STILL ALIVE:  HB 2547 (Hugo) and SB 1769 (Sturtevant) makes changes to the net metering program for customers of electric cooperatives. The overall net metering cap is raised from the current 1 percent to a total of 5%, divided into separate buckets by customer type and with an option for coops to choose to go up to 7%. Customers will be permitted to install enough renewable energy to meet up to 125% of previous year’s demand, up from 100% today. Third-party PPAs are generally legal, with a self-certification requirement. However, the coops will begin imposing demand charges on customers with solar, to be phased in over several years, replacing any standby charges. This bill was negotiated between the coops and the solar industry via the “Rubin Group.” You have to hand it to the coops, this is huge movement on their part, if not perfect, and it is too bad that Dominion and APCo held fast to their obstructionist position rather than allow their customers more freedom to install solar. An amendment to the bill establishes a stakeholder group for further discussions with Dominion and APCo on net metering, a prospect that will appeal only to eternal optimists and amnesiacs who don’t remember the past five years of time-wasting, fruitless negotiations. Delegate Hugo told me he tried to get Dominion and APCo to sign on to the coop deal but couldn’t persuade them—and I understand from others that he did make a real effort. But he scoffed at my suggestion that maybe Dominion shouldn’t have the final say. HB 2547 reported unanimously from Commerce and Labor. SB 1769 was amended to include the same stakeholder language requiring the mice to continue negotiations with the cat. It has now passed the Senate unanimously.

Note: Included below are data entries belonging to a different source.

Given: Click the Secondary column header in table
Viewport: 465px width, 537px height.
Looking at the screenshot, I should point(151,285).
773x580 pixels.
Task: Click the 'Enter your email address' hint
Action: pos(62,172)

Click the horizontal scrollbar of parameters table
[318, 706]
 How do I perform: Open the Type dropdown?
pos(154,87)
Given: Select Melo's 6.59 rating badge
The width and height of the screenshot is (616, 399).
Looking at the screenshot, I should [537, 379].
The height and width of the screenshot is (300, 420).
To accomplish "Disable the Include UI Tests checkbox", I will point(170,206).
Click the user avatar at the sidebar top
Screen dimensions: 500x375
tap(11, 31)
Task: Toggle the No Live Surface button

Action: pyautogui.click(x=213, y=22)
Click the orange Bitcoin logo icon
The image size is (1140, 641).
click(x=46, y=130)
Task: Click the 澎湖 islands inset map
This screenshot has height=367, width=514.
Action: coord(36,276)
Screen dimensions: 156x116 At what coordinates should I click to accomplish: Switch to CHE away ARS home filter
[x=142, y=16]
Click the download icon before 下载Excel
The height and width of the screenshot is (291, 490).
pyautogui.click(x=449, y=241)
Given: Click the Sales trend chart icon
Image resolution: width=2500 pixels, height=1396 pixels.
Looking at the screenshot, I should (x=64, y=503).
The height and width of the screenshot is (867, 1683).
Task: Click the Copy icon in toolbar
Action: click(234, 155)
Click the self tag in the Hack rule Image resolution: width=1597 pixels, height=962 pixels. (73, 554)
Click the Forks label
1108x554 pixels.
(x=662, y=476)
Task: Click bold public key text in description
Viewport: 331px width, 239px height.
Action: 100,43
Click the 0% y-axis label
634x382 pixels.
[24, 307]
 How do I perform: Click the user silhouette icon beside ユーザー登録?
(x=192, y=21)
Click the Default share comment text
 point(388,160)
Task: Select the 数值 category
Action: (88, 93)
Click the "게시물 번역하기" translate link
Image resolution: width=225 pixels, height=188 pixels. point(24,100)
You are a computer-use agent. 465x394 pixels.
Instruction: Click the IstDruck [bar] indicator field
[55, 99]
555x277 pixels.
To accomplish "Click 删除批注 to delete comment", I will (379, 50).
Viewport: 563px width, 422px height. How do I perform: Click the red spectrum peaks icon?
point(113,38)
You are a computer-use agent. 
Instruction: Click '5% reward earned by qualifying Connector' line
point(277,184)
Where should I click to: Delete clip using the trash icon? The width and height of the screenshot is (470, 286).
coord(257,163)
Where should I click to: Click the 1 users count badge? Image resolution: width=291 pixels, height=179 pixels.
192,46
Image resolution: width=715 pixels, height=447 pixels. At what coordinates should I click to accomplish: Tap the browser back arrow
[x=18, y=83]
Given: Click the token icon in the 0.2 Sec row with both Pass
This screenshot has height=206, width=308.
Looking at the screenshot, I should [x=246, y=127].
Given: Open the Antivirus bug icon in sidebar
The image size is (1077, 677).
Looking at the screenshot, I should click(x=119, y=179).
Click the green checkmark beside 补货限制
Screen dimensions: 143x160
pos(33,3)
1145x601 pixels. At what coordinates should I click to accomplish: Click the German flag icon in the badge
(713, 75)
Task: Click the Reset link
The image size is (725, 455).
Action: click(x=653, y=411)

STILL ALIVE: HB 2621 (Ingram) and SB 1398 (Stanley) authorize a locality to require the owner or developer of a solar farm, as part of the approval process, to agree to a decommissioning plan. This is a Rubin Group bill. An amended version of HB 2621 reported from Counties, Cities and Towns unanimously. SB 1398 was incorporated into SB 1091.

HB 2641 (Gooditis) makes third-party power purchase agreements for distributed renewable energy resources legal statewide. Killed in Commerce and Labor subcommittee 3 by a 6-3 vote. Delegate Hugo, who had voted for Bulova’s narrower PPA bill, joined the other Republicans in voting against this broader one.

HB 2692 (Sullivan) allows the owner of a multifamily residential building to install a renewable energy facility and sell the output to occupants or use for the building’s common areas. Stricken from docket.

STILL ALIVE: HB 2741 (Aird) establishes a rebate program for low and moderate-income households that install solar. Amended so it retains the structure of the program but removes funding; otherwise it was going to be sent to Appropriations to die. As amended it was reported Commerce and Labor unanimously.

STILL ALIVE: HB 2789 (O’Quinn) requires Dominion and APCo to apply for approval of three-year programs to incentivize low-income energy efficiency and solar totaling $25 million each. The efficiency spending comes out of the money utilities are required to spend under last year’s grid mod legislation. The solar spending is new money. Somehow I missed this bill in my earlier round-up. It passed the House 88-11. The nay votes are  all Republicans: Adams, L.R., Byron, Cole, Fariss, Freitas, Gilbert, Landes, Poindexter, Wright, Brewer and LaRock.

STILL ALIVE: HB 2792 (Tran) and SB 1779 (Ebbin) establishes a 6-year pilot program for municipal net metering for localities that are retail customers of investor-owned utilities. The initial bill negotiated with the utilities was predictably much more limited than most localities wanted; further amendments have left it useful for only a few small on-site projects that don’t need PPAs. Fairfax County supervisor Jeff McKay testified in committee it would do nothing to help the county’s projects.Tran presented the amended bill in committee just a day or two after coming under fire from conservative Republicans for a bill that would ease one restriction on late-term abortions. In an obviously orchestrated attempt to demonstrate that conservative middle-aged white men still wield the power in Richmond, Delegate Hugo said he needed time to read the amendment. Committee chairman Terry Kilgore obliged, saying they would come back to it. Kilgore then kept Tran waiting through several hours of other bills, many of which also had new amendments, before letting her bill come back up. (Proving once again that middle school has nothing on the General Assembly.) As amended, HB 2792 reported from Commerce and Labor 19-2, with only Republicans Hugo and Head voting no.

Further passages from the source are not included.